- _THE PROBLEM_: Copy out the items below word for word, from the start of the items through the line containing "pyautogui.click(x=1097, y=391)", including both of those lines. Leave out the pictures.

>> start RECORDS SUPPLIED

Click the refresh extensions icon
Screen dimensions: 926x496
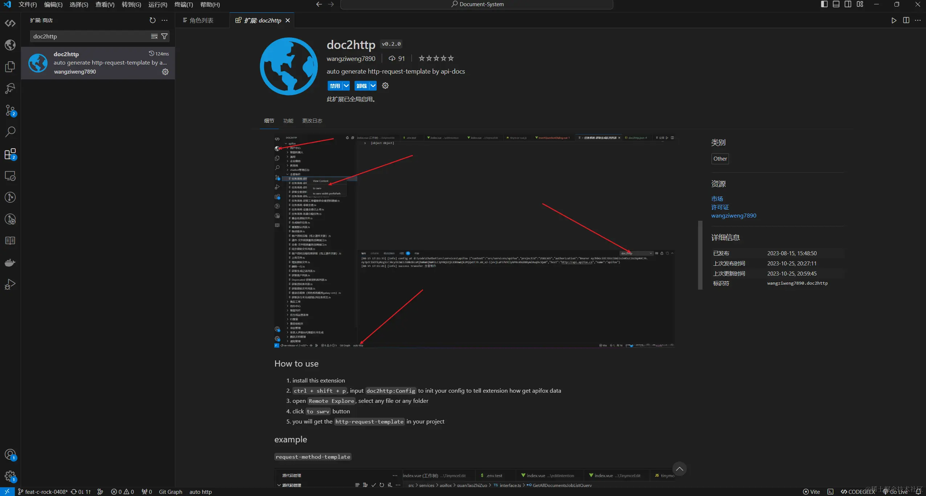tap(152, 20)
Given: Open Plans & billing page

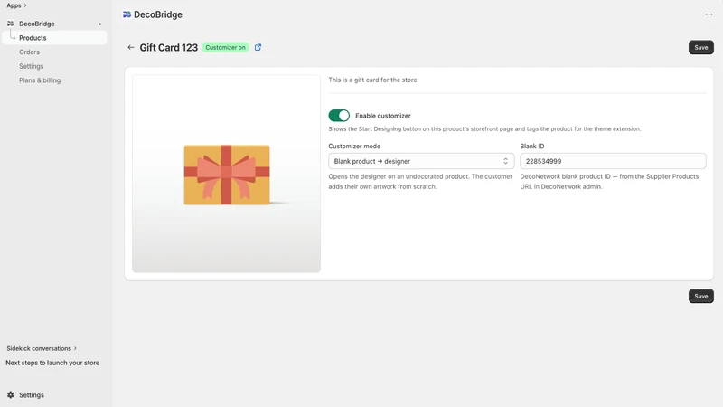Looking at the screenshot, I should (40, 80).
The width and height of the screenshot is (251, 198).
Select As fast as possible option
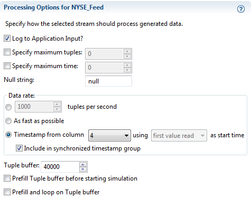[8, 121]
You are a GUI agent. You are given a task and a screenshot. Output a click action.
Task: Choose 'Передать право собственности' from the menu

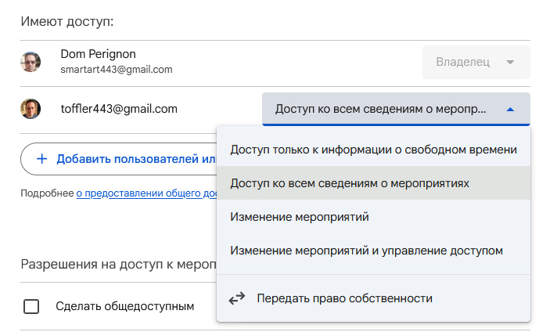pyautogui.click(x=344, y=298)
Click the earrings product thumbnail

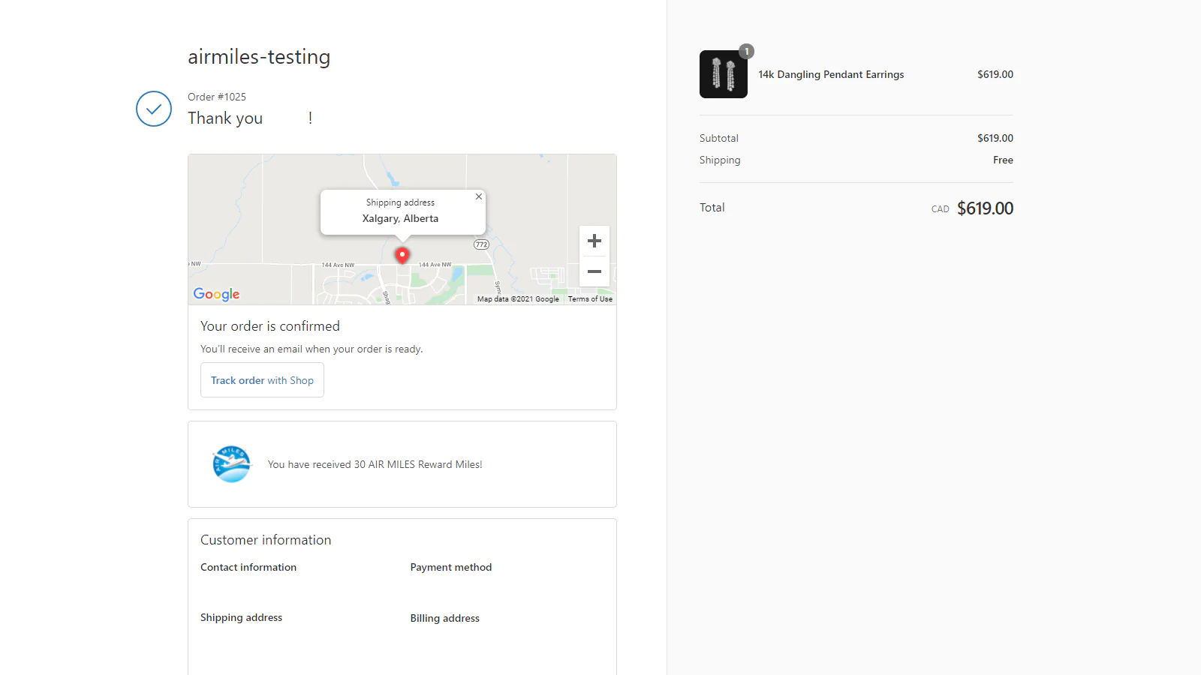(723, 75)
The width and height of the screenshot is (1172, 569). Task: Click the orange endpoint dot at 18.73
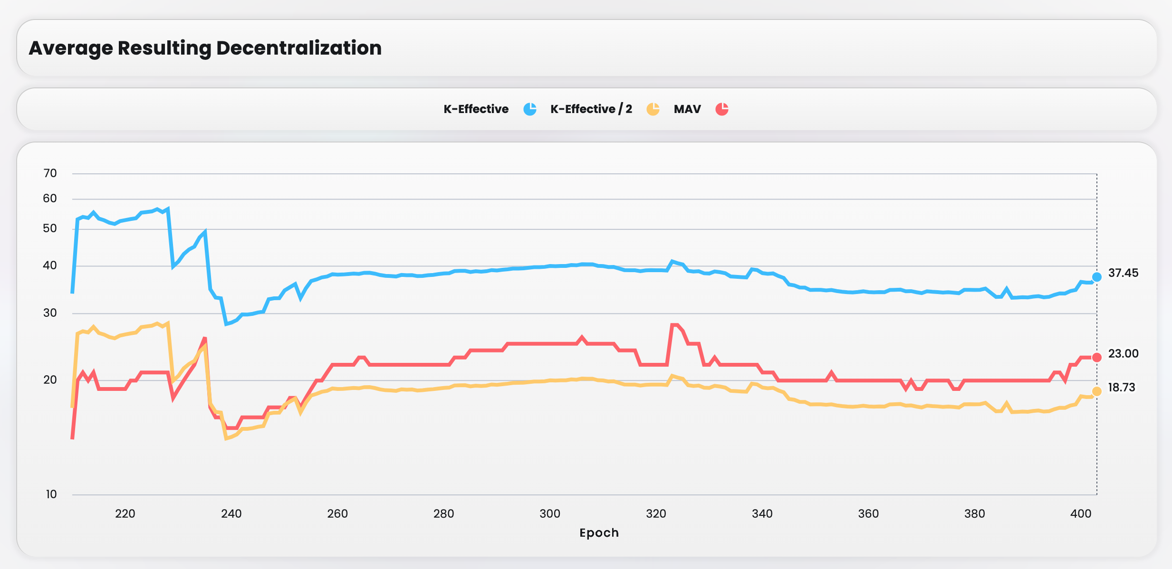pyautogui.click(x=1097, y=391)
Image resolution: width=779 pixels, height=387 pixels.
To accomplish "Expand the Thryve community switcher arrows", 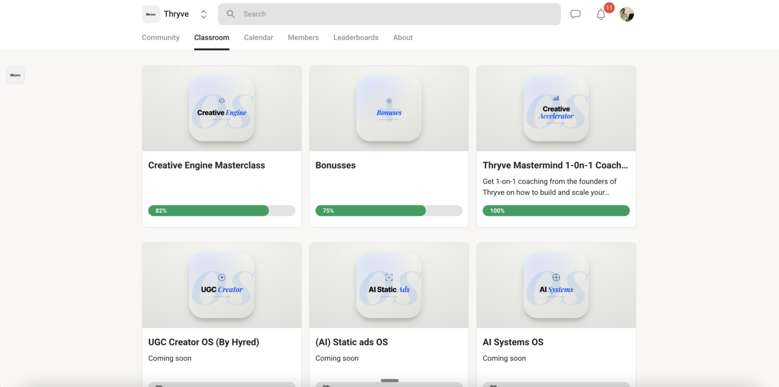I will click(203, 14).
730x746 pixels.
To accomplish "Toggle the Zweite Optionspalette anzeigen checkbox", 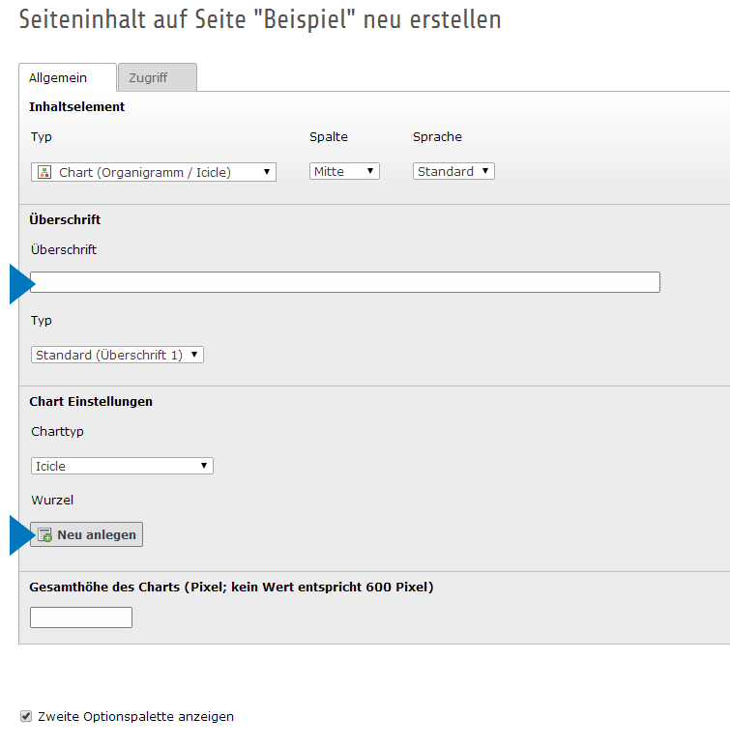I will coord(26,716).
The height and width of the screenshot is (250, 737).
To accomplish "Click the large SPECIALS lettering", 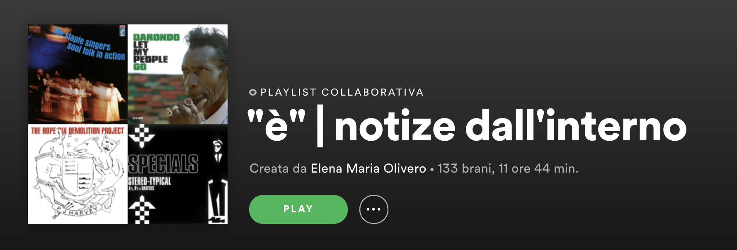I will pos(163,164).
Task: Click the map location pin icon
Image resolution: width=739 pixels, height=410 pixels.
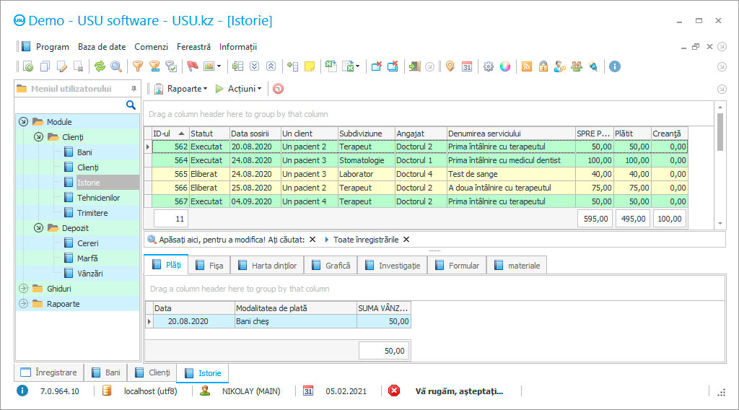Action: click(x=450, y=66)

>> end RECORDS SUPPLIED

- _RESPONSE_:
Click the refresh extensions icon
Screen dimensions: 926x496
tap(152, 20)
Given: Open Plans & billing page

Looking at the screenshot, I should (40, 80).
The width and height of the screenshot is (251, 198).
Select As fast as possible option
[8, 121]
You are a GUI agent. You are given a task and a screenshot. Output a click action.
Task: Choose 'Передать право собственности' from the menu

pyautogui.click(x=344, y=298)
Click the earrings product thumbnail

(723, 75)
The width and height of the screenshot is (1172, 569). Task: Click the orange endpoint dot at 18.73
pyautogui.click(x=1097, y=391)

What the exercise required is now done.